ASSIGNMENT.
Set each line of the material below down word for word, from the first through the line that holds "Image resolution: width=728", but not the pictures.
(RECORDS FOR THE TASK begins)
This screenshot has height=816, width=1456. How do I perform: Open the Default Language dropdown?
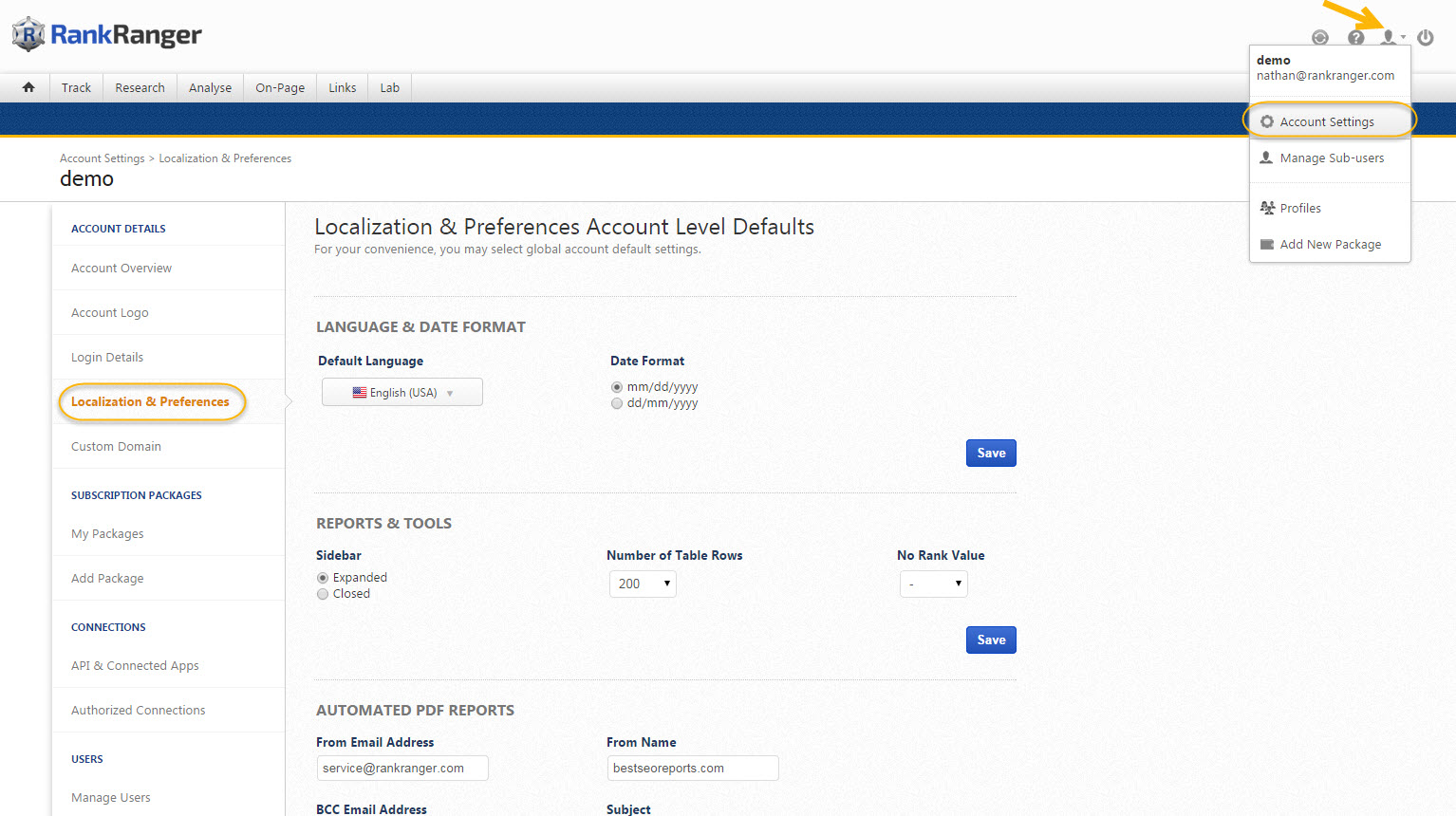coord(402,392)
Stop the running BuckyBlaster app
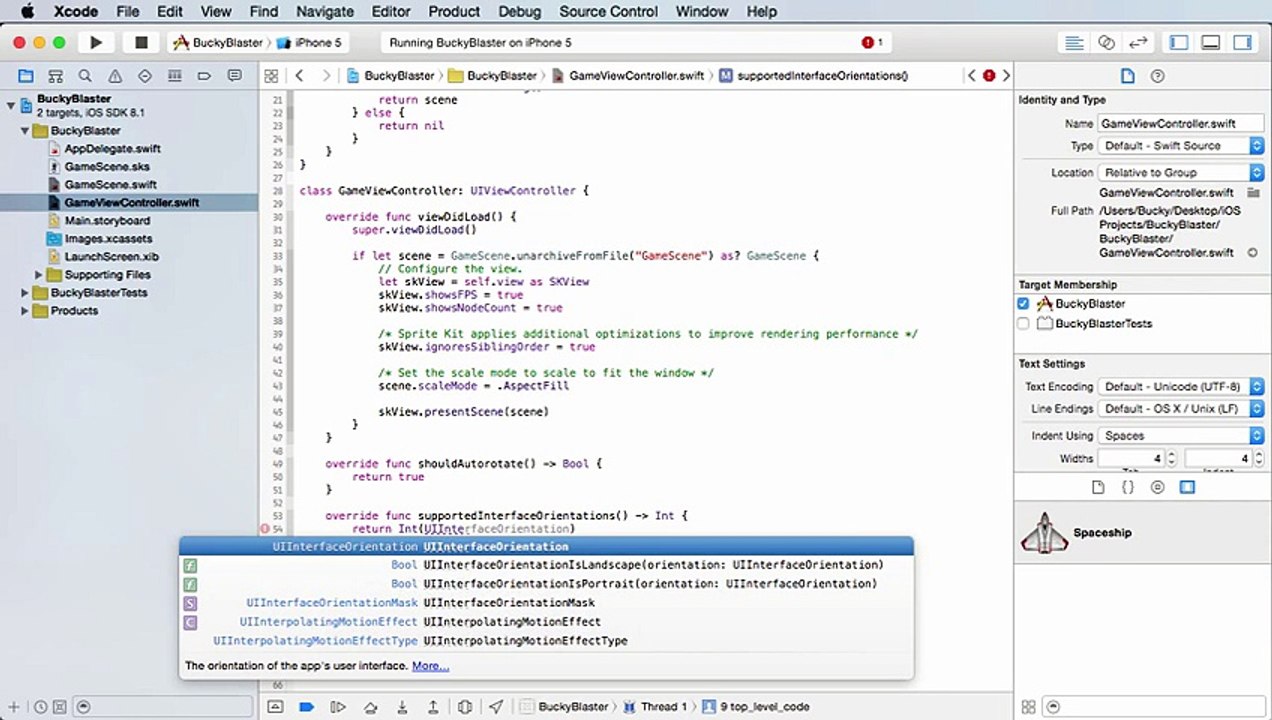The image size is (1272, 720). 141,43
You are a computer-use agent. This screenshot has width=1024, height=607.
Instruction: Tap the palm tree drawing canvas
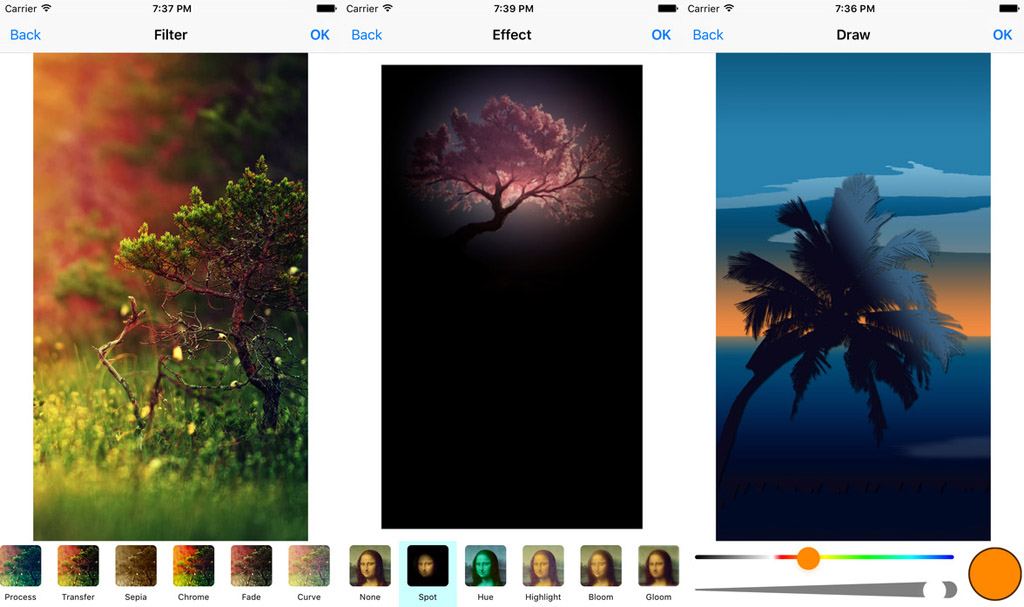pyautogui.click(x=853, y=297)
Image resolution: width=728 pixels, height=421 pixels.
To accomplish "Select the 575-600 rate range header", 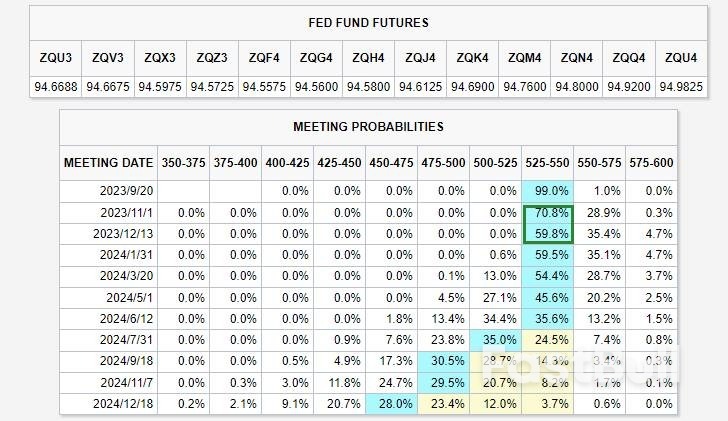I will [x=651, y=162].
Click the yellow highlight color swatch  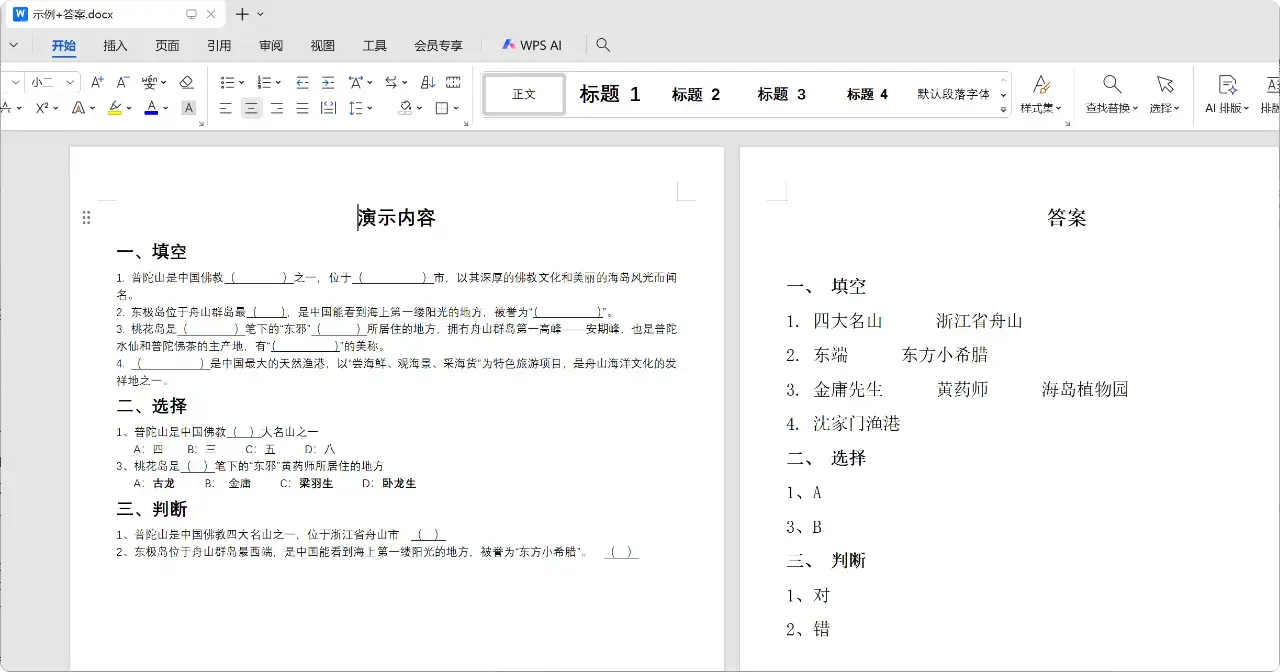pos(114,110)
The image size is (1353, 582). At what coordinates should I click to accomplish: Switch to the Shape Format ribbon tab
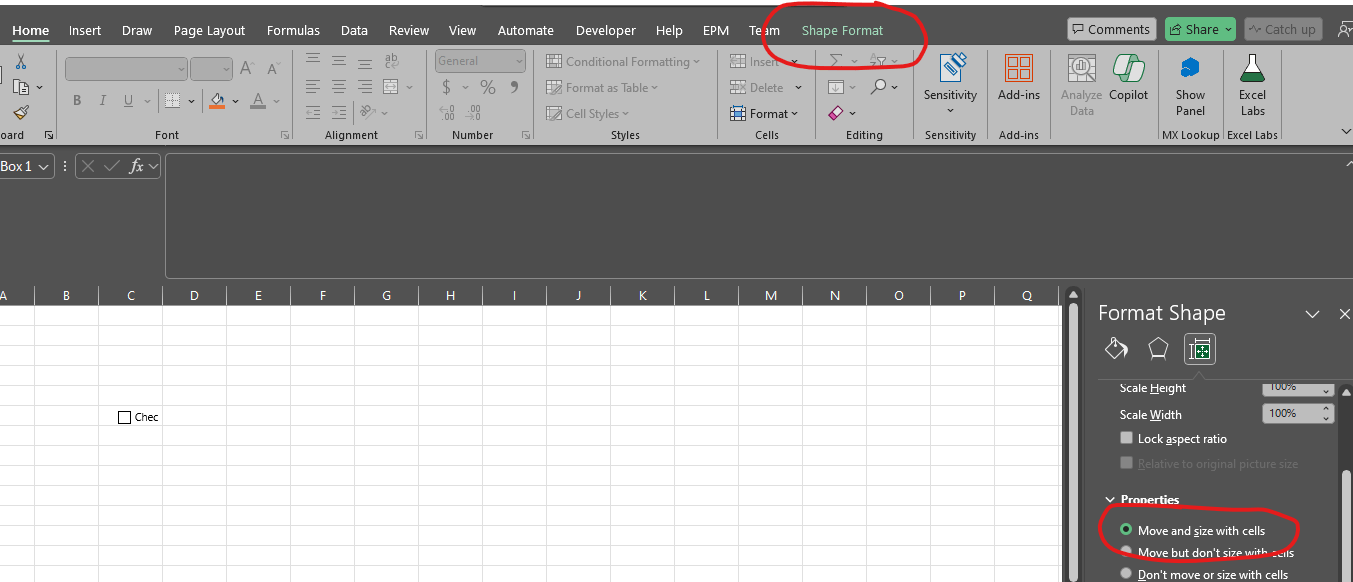coord(843,30)
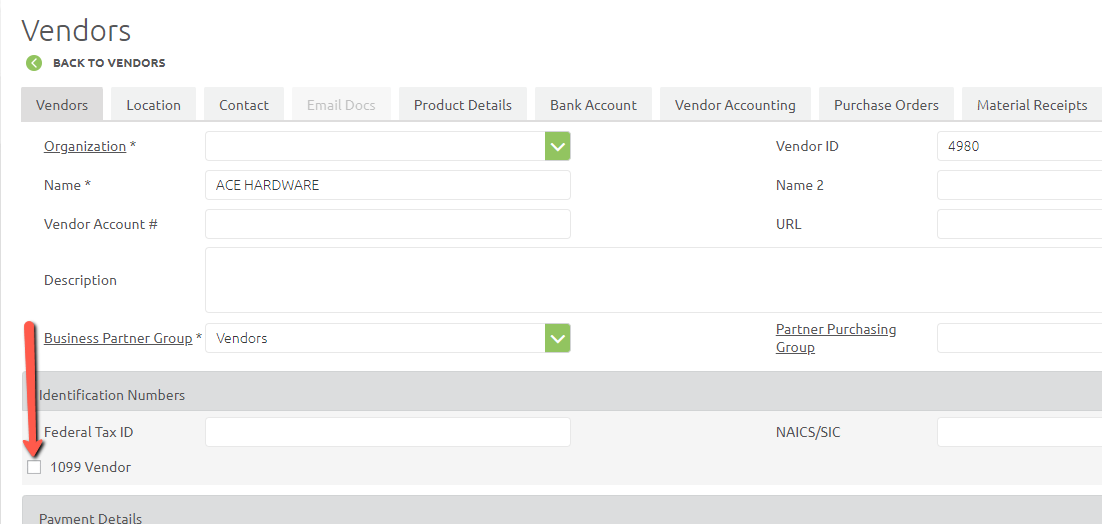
(RECORDS FOR THE TASK ends)
FINISHED TASK.
This screenshot has height=816, width=1456. How do I perform: Open the Default Language dropdown?
coord(402,392)
Stop the running BuckyBlaster app
The image size is (1272, 720). 141,43
You are a computer-use agent. This screenshot has width=1024, height=607.
Instruction: Tap the palm tree drawing canvas
pyautogui.click(x=853, y=297)
Image resolution: width=728 pixels, height=421 pixels.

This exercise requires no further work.